◆ Selected text
------------------------------------------------------------

# Looking for Dorpers *update page 2



## PotterWatch (Mar 24, 2012)

I am trying to find someone who has a starter flock of dorpers I can buy.  Three or four ewes would be ideal.  I can get a ram no problem, but the ewes are proving very hard to find.  I am in So. Cal, but am willing to travel to get them.


----------



## BrownSheep (Mar 24, 2012)

Found a breeder in Farmington  californiadorpers.com .
glennlandfarms.com ".......orlund ca
Checkeredpastlivestock.com"............Arbuckle ca
I don't live in California so this is just off of a google search.


----------



## PotterWatch (Mar 24, 2012)

Yeah, I've googled and emailed but haven't found anyone who actually has some to sell right now.  I just thought I would widen my search and ask on here.


----------



## PotterWatch (Mar 28, 2012)

I think I found someone in Arizona who has some.  This is part of his email, can someone help me understand what type 3 and 4 quality is?


  -- three full blood Dorper ewe  lambs @ $200 each.  They are type 3 quality, 4-5 months old.

------------------------------------------------------------

◆ Exercise 1
List every website address named in the Dorper thread.
◆ Exercise 2
Write the next part of the Dorper thread, continuing from its final line.
The lines after this point come from a separate source.

◆ Source material
------------------------------------------------------------

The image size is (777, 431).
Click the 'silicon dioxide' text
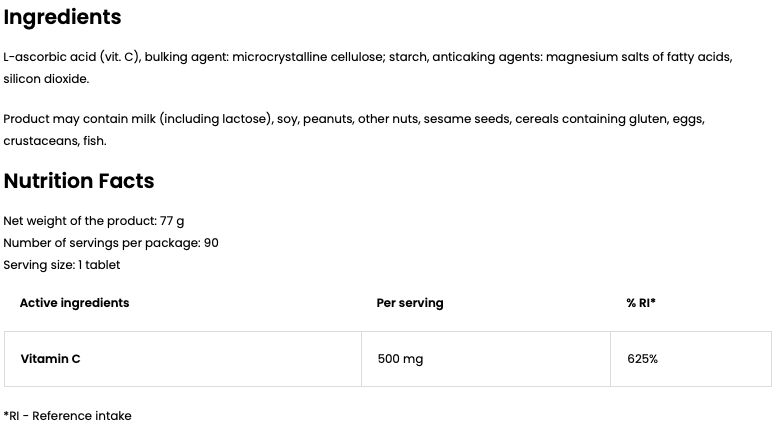click(46, 78)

------------------------------------------------------------

◆ Final result 1
californiadorpers.com
glennlandfarms.com
Checkeredpastlivestock.com

◆ Final result 2
  -- three commercial Dorper ewe lambs @ $150 each. They are type 3 quality, 8-9 months old.

  -- four full blood Dorper ram  lambs for sale @ $300 each.  They are type 4 quality, 4-5 months old.


----------



## carolinagirl (Mar 28, 2012)

Type 5 - Very good stock, especially for Stud programs
Type 4 - Good stock for both Stud and Commercial purposes
Type 3 - Used in breeding programs though probably best in Commercial flocks 
Type 2 - Commercial standard animal
Type 1 - Cull these animals, they have several problems you don't need to reproduce


----------



## PotterWatch (Mar 28, 2012)

So if we are looking to raise them purely for meat production, not showing or anything like that, type 3 is a decent way to go?


----------



## carolinagirl (Mar 28, 2012)

yep...I think you will be fine with type 3


----------



## PotterWatch (Mar 28, 2012)

Thank you!  I asked him to send me some pictures, so I will post them here when I get them to get some opinions.  I have never had sheep so this will be a new adventure for us!


----------



## TexasShepherdess (Mar 28, 2012)

Dittot o Carolina Girl..type 3 will be fine for commercial meat production.

pictures????


----------



## PotterWatch (Mar 29, 2012)

He said he will get me some pictures this weekend.


----------



## PotterWatch (Apr 11, 2012)

I haven't gotten pictures but here is the website of the farm we are buying from.  I am excited!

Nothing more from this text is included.